Bu kapsamda Türkiye’nin risk priminin dünkü 375,73 seviyesinin ardından bugün saat 09.30 itibarıyla 374,65’e indiği görülüyor.
Kaynak: A1 Capital
Getiri eğrisi enflasyon beklentilerinde azalmaya işaret ediyor
Türkiye Cumhuriyet Merkez Bankası’nın (TCMB) son enflasyon raporunda verdiği mesajlar, enflasyonla mücadele konusunda kararlı bir duruşun söz konusu olduğunu ortaya koyarken, piyasada oluşan göstergeler de bu beklentileri teyit ediyor.
Dünkü kapanışa göre 10 yıllık gösterge tahvilin bileşik faizi yüzde 28,35, 2 yıllık gösterge tahvilin bileşik faizi de yüzde 41,69 seviyesinde bulunuyor.
Türkiye’nin 2 yıl vadeli tahvil getirisinin 10 yıl vadeli tahvil getirisinin 13 puan üzerine çıkması ise son dönemlerin en geniş negatif getiri eğrisinin oluştuğunu gösteriyor.
Getiri eğrisi nedir? Nasıl yorumlanmalıdır?
Getiri eğrisi aynı risklilik düzeyinde, aynı ölçüde likit ve aynı şekilde vergilendirilen ama vadeleri farklı olan tahvillerin verimleri arasında zamanın belli bir noktasındaki ilişkiyi gösteriyor. Getiri eğrileri pozitif eğimli, negatif eğimli veya düz olabiliyor.
Bu eğrinin pozitif eğimli olması, uzun vadeli tahvillerin faizlerinin kısa vadeli tahvillerin faizlerinden daha yüksek olduğunu; eğrinin negatif eğimli olması ise uzun vadeli tahvillerin faizlerinin kısa vadeli tahvillerin faizlerinden daha düşük olduğuna işaret ediyor.
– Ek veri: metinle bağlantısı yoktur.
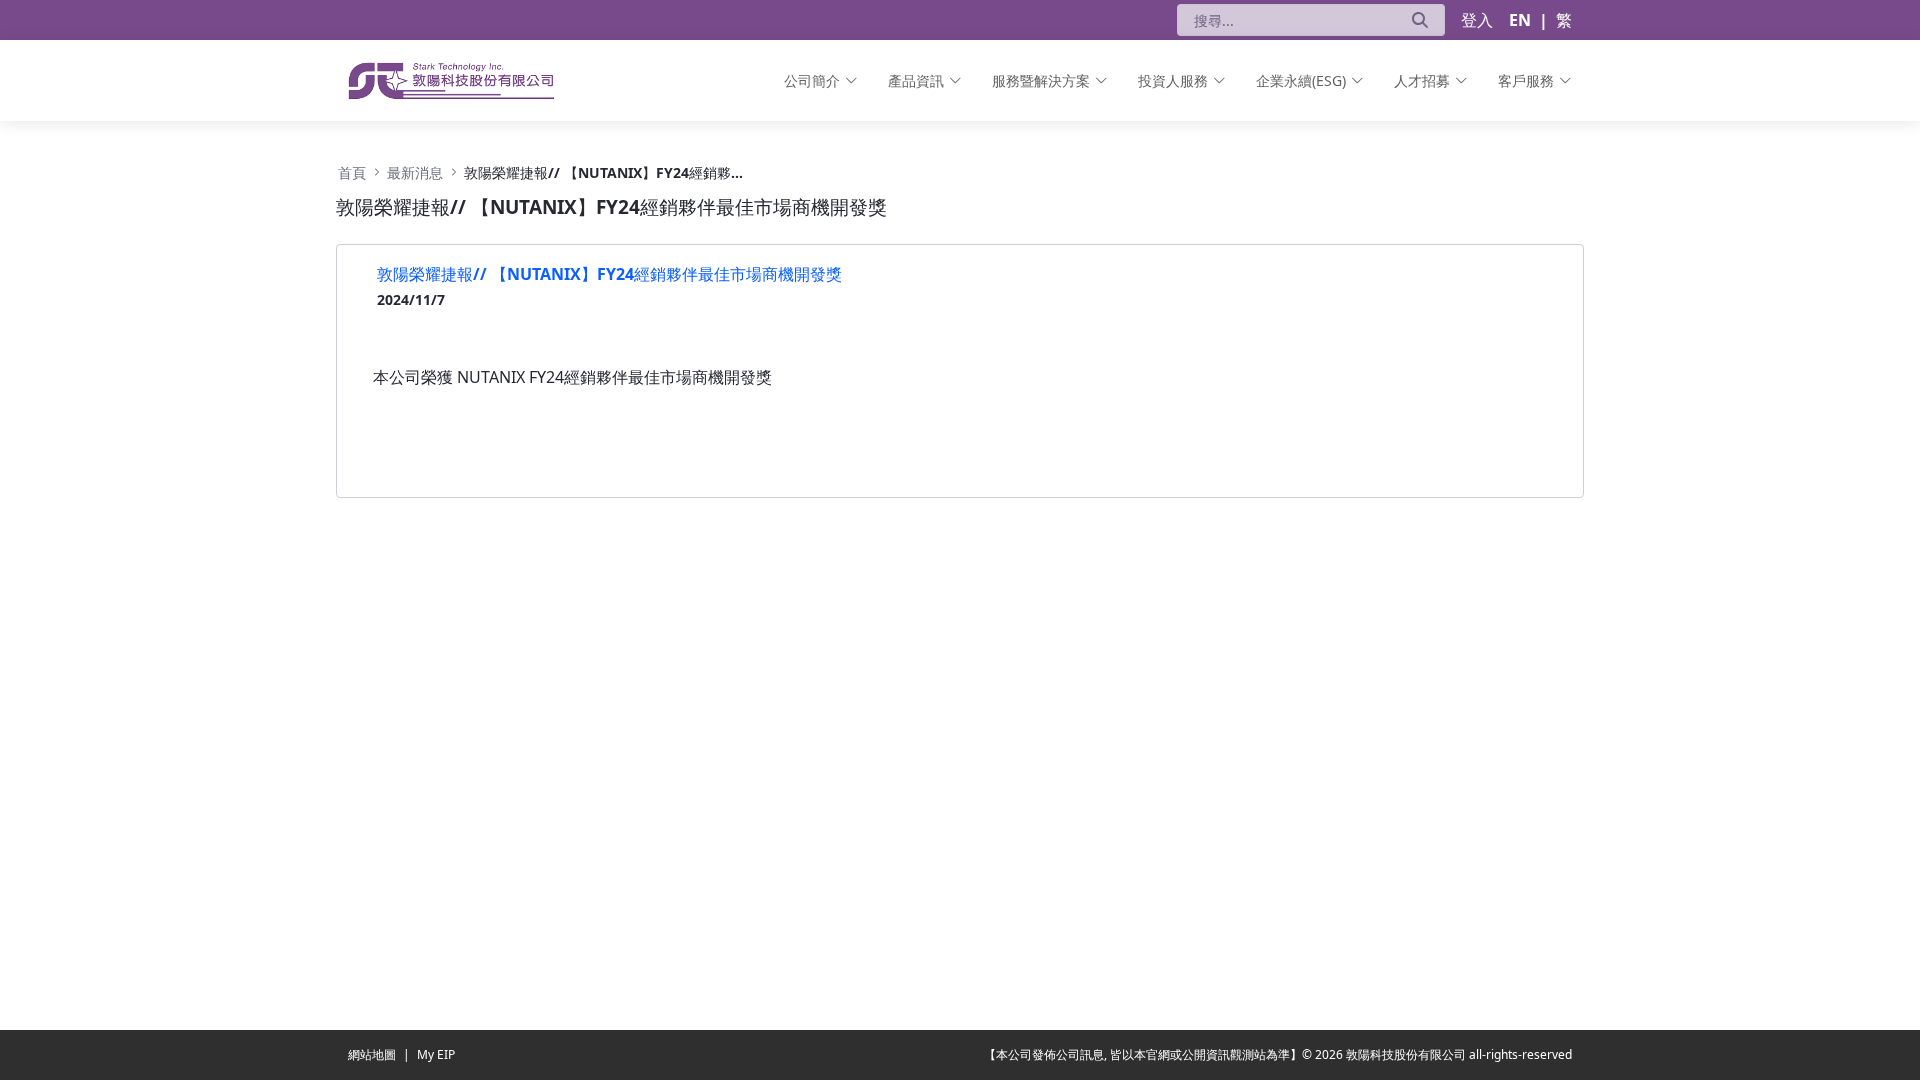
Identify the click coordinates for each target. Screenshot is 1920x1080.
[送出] (1420, 20)
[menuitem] (821, 80)
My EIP (436, 1054)
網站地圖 (373, 1054)
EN (1520, 20)
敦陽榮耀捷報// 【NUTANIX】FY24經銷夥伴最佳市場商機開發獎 (609, 274)
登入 (1477, 20)
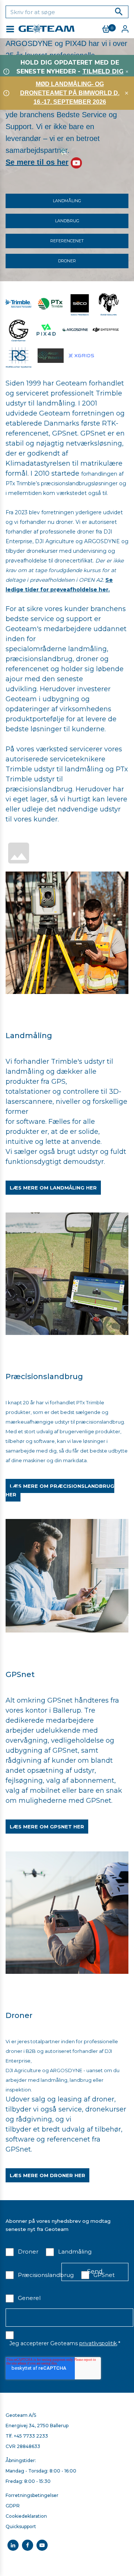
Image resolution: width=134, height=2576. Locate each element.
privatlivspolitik (98, 2343)
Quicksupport (21, 2526)
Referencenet (67, 240)
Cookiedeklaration (26, 2516)
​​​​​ (19, 329)
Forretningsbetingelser (32, 2495)
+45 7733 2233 (31, 2436)
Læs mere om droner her (47, 2175)
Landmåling (67, 200)
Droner (67, 260)
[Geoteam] (67, 931)
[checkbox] (22, 2253)
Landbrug (67, 220)
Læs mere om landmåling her (53, 1188)
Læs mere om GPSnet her (47, 1827)
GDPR (13, 2505)
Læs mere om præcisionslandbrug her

Getiri eğrisinin eğimini belirleyen unsurlardan biri olarak ise enflasyon beklentileri öne çıkıyor. Bu nedenle getiri eğrisinin düzleşmesi ya da negatif eğimli bir getiri eğrisi, geleceğe yönelik enflasyon beklentilerinde azalma olarak yorumlanıyor.
TCMB’nin piyasa katılımcıları anketinde beklenti yükselmişti
Getiri eğrisinde negatif eğim gerçekleşirken TCMB’nin son piyasa katılımcıları anketinde ise uzun vadeli enflasyon beklentilerinde yükseliş ivmesi kaydedilmişti.
Buna göre ekim ayı anketinde 12 ay sonrasına ilişkin beklenti yüzde 45,28’e çıkarken, 24 ay sonrasının enflasyon beklentisi ise yüzde 26’ya ulaşmıştı. 5 yıl sonrasının beklentisi de yüzde 11’in üzerine çıkmıştı.
Enflayon Raporu’nda da beklentiler yukarı yönlü revize edilmişti
TCMB Başkanı Hafize Gaye Erkan ise yılın son enflasyon raporu sunumunda enflasyonda düzelme görülene kadar parasal sıkılaşmanın devam edeceğini vurgularken, enflasyonun mayıs ayında yüzde 70 ile yüzde 75 arasında tepe yapmasının beklendiğini ifade etmişti.
Erkan, bankanın yıl sonu enflasyon tahmininin yüzde 58’den Orta Vadeli Program ile uyumlu şekilde yüzde 65’e, 2024 yıl sonu enflasyon tahmininin ise yüzde 33’ten yüzde 36’ya yükseltildiğini açıklamıştı.